### GIVEN PROBLEM
Rewrite the lines from the line with "Task: Open the 容器 submenu item under Docker" up to and including the line with "tap(570, 78)" as a two-column CSV with the headers instruction and coordinates. Give one row per task, with its text and its answer each in a single quoted field, replace line breaks with spaces, and omit the pictures.

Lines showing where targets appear
┌──

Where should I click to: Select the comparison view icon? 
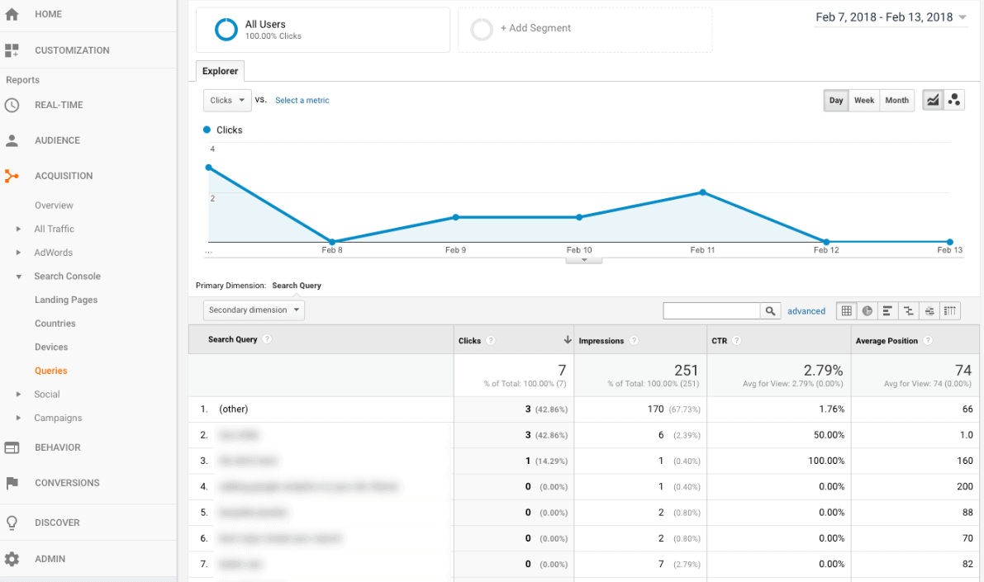pyautogui.click(x=908, y=310)
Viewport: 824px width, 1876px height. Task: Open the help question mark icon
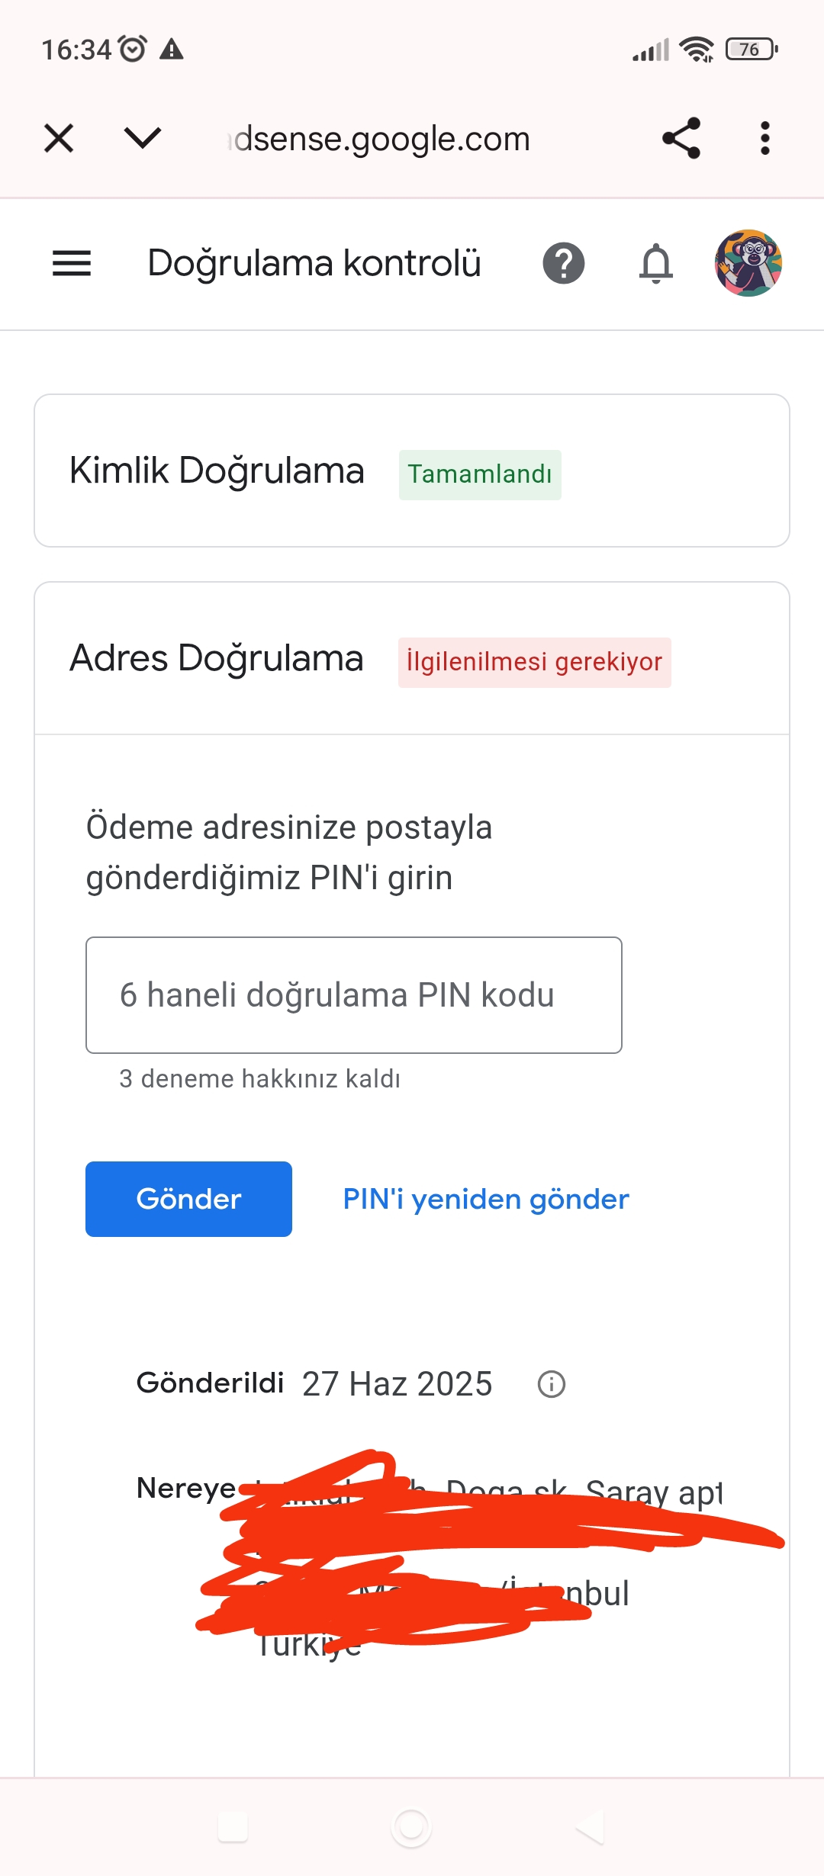click(564, 263)

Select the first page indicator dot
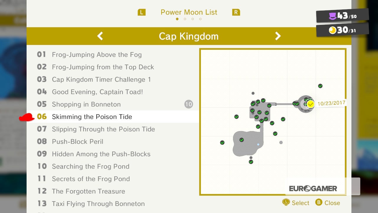[177, 19]

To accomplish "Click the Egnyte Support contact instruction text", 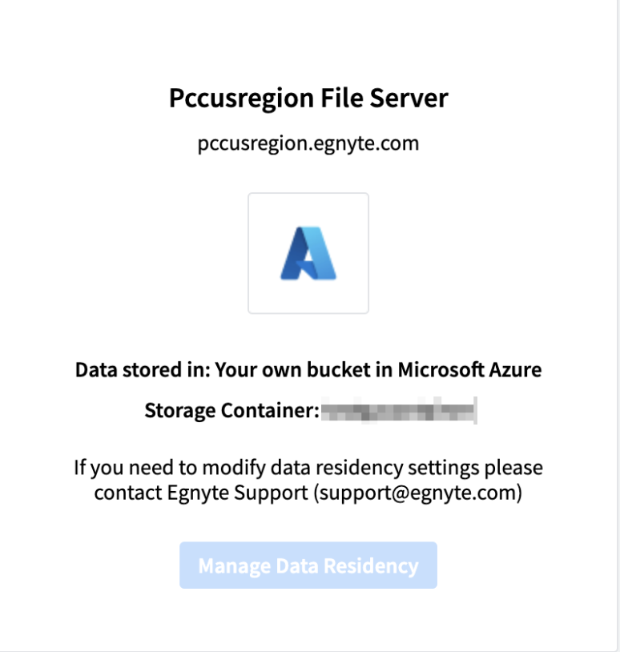I will (309, 479).
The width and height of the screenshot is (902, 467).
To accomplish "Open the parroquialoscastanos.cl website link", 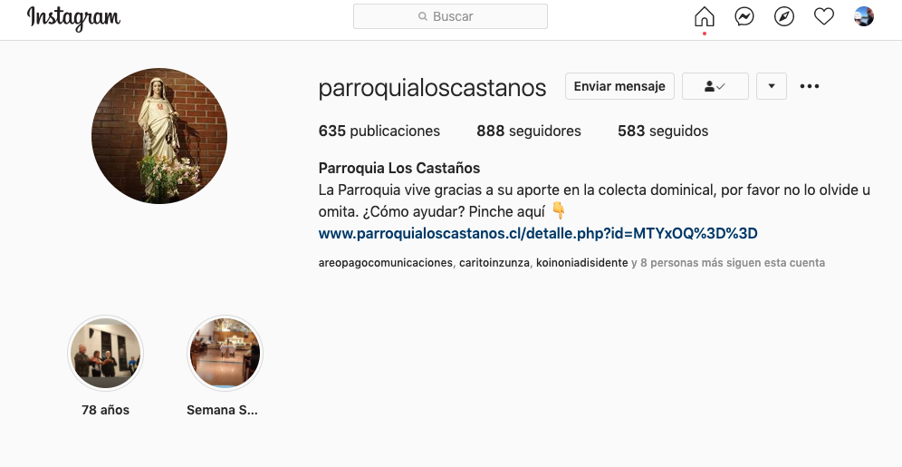I will coord(538,233).
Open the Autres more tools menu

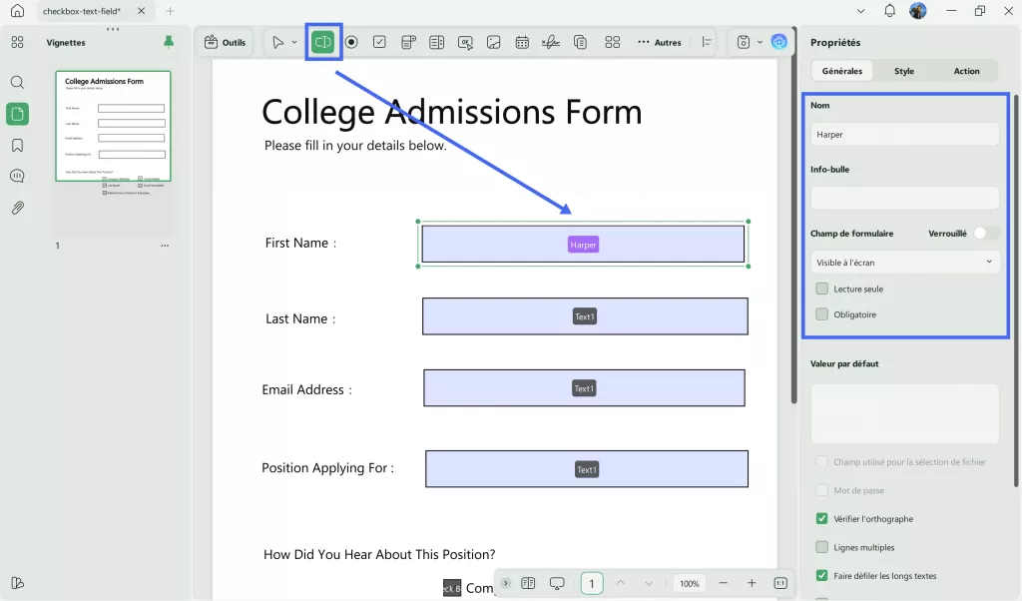(x=660, y=42)
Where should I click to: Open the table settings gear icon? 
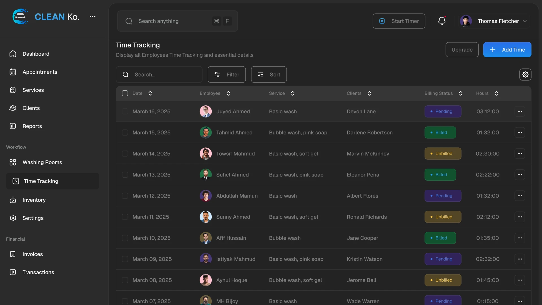pyautogui.click(x=525, y=74)
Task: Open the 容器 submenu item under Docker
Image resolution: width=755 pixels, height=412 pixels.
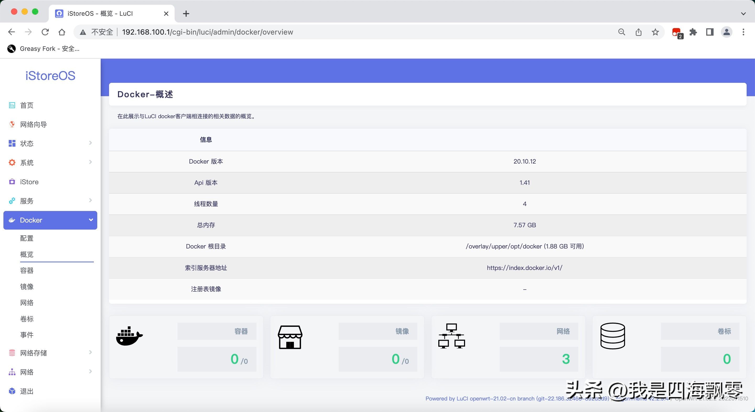Action: [x=27, y=270]
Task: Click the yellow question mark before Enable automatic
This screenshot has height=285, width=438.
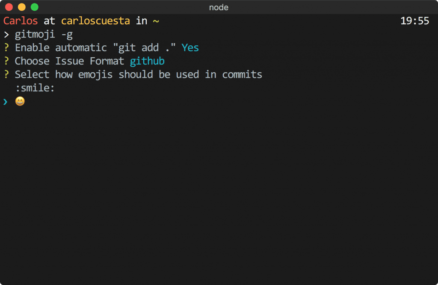Action: 6,47
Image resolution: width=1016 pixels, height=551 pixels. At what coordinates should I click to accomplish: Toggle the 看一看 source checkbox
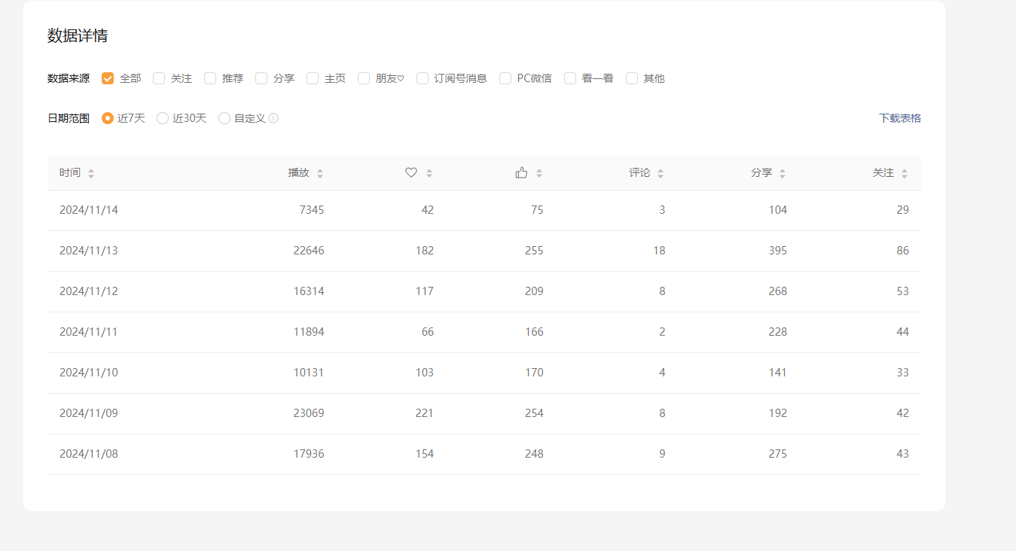tap(570, 78)
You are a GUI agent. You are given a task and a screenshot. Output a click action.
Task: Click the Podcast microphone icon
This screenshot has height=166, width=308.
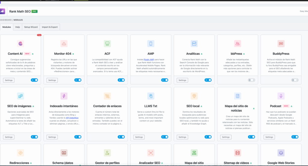pyautogui.click(x=281, y=96)
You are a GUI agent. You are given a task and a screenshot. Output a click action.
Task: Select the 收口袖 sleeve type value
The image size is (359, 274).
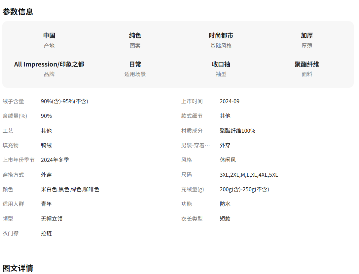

└──

### ANSWER BELOW
instruction,coordinates
"Task: Open the 容器 submenu item under Docker Image resolution: width=755 pixels, height=412 pixels.","Action: [x=27, y=270]"
"Task: Click the yellow question mark before Enable automatic This screenshot has height=285, width=438.","Action: 6,47"
"Image resolution: width=1016 pixels, height=551 pixels. At what coordinates should I click to accomplish: Toggle the 看一看 source checkbox","tap(570, 78)"